§ **TRECHO EXIBIDO**:
#####
O produto da startup não é um adubo. Nas palavras de Diego Stone, CEO da Krilltech, a empresa criou um “Biotônico Fontoura para as plantas”.

A referência tem mais de cem anos, mas a Krilltech está convencida de que tem nas mãos uma inovação que pode revolucionar a agricultura do século 21.

O produto se chama arbolina, uma nanopartícula que mede 3 nanômetros, ou três bilionésimos de um metro. Tecnicamente, não se trata de um nutriente, mas de uma substância que melhora o metabolismo das plantas – e que leva o nome de biorregulador vegetal.

No milho, por exemplo, a arbolina aumenta em 15% a absorção dos três principais macronutrientes usados na agricultura: nitrogênio, potássio e fósforo. A molécula já foi testada com sucesso em mais de 20 culturas, incluindo soja, milho, tomate e cacau.
#####
§ **OBJETIVO**: Copie integralmente o trecho acima sobre a arbolina, sem alterar nenhuma palavra.

§ **MATERIAL**:
#####
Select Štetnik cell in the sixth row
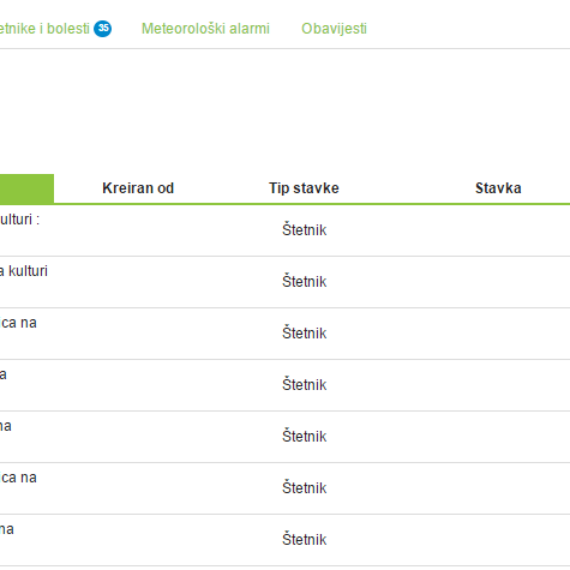Viewport: 570px width, 570px height. click(x=304, y=488)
#####
§ **RESULTADO**:
O produto da startup não é um adubo. Nas palavras de Diego Stone, CEO da Krilltech, a empresa criou um “Biotônico Fontoura para as plantas”.

A referência tem mais de cem anos, mas a Krilltech está convencida de que tem nas mãos uma inovação que pode revolucionar a agricultura do século 21.

O produto se chama arbolina, uma nanopartícula que mede 3 nanômetros, ou três bilionésimos de um metro. Tecnicamente, não se trata de um nutriente, mas de uma substância que melhora o metabolismo das plantas – e que leva o nome de biorregulador vegetal.

No milho, por exemplo, a arbolina aumenta em 15% a absorção dos três principais macronutrientes usados na agricultura: nitrogênio, potássio e fósforo. A molécula já foi testada com sucesso em mais de 20 culturas, incluindo soja, milho, tomate e cacau.